Geben Sie aus dem Abschnitt zum NSA-Untersuchungsausschuss den Wortlaut zwischen „Der NSA-Ausschuss hat“ und „Suchbegriffen aufgetaucht sind.“, beide Grenzen eingeschlossen, unverändert wieder.

::: Ausgewählter Abschnitt

NSA-Untersuchungsausschuss: Besondere Rücksichtnahme auf die Amerikaner

Der NSA-Ausschuss hat am Donnerstag den Leiter der Technischen Aufklärung beim BND, Hartmut Pauland, und später den Präsidenten des Bundesnachrichtendienstes, Gerhard Schindler, vernommen. Beide behaupten, von den umstrittenen Suchbegriffen erst vor wenigen Wochen erfahren zu haben. Am Freitagmorgen wurde zudem bekannt, dass offenbar neue Listen mit Suchbegriffen aufgetaucht sind.

Die Abgeordneten des NSA-Untersuchungsausschusses erhofften sich am Donnerstag weiterhin Aufklärung in der Frage, ob und wenn ja wann die Leitungsebene des Bundesnachrichtendienstes über jenen brisanten Fund informiert wurde, dessen Bekanntwerden die derzeitige Affäre ausgelöst hatte: Mehrere Zehntausend von der NSA gelieferte Suchbegriffe, die sich auf europäische Institutionen und Unternehmen beziehen sollen, fanden BND-Mitarbeiter demnach im August 2013 bei einer Überprüfung der Suchdateien. Sie waren bis dahin nie aussortiert worden.

Der BND-Mann Pauland, seit dem 1. Januar 2013 Leiter der Abteilung Technische Aufklärung, und nach dem Präsidenten gewissermaßen der wichtigste Mann im BND, gab am Donnerstag vor dem Untersuchungsausschuss zu Protokoll, dass er von Problemen mit irgendwelchen Selektoren nie etwas gehört habe. Erst in diesem März habe er davon etwas mitbekommen. Das war der Zeitpunkt, zu dem das Kanzleramt nach seiner eigenen Darstellung durch einen Beweisbeschluss des Untersuchungsausschusses darauf gestoßen war, dass die Amerikaner in den Abhörverkehr immer wieder Suchbegriffe einschmuggelten, die sich auf europäische Regierungseinrichtungen und Unternehmen bezogen und deutschen Interessen widersprachen.

::::::
::: Datenzeilen

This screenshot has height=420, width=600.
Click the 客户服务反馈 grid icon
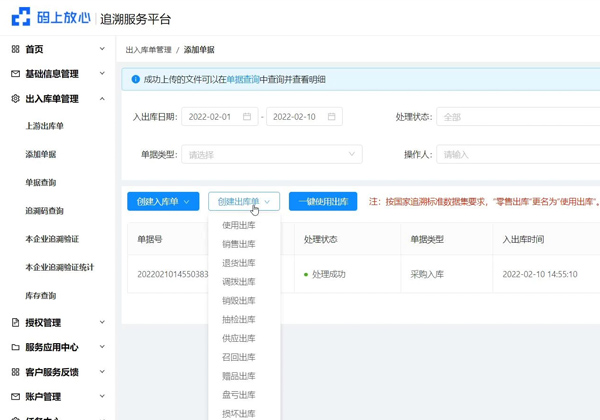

::::::

▶ Ausgabe:
Der NSA-Ausschuss hat am Donnerstag den Leiter der Technischen Aufklärung beim BND, Hartmut Pauland, und später den Präsidenten des Bundesnachrichtendienstes, Gerhard Schindler, vernommen. Beide behaupten, von den umstrittenen Suchbegriffen erst vor wenigen Wochen erfahren zu haben. Am Freitagmorgen wurde zudem bekannt, dass offenbar neue Listen mit Suchbegriffen aufgetaucht sind.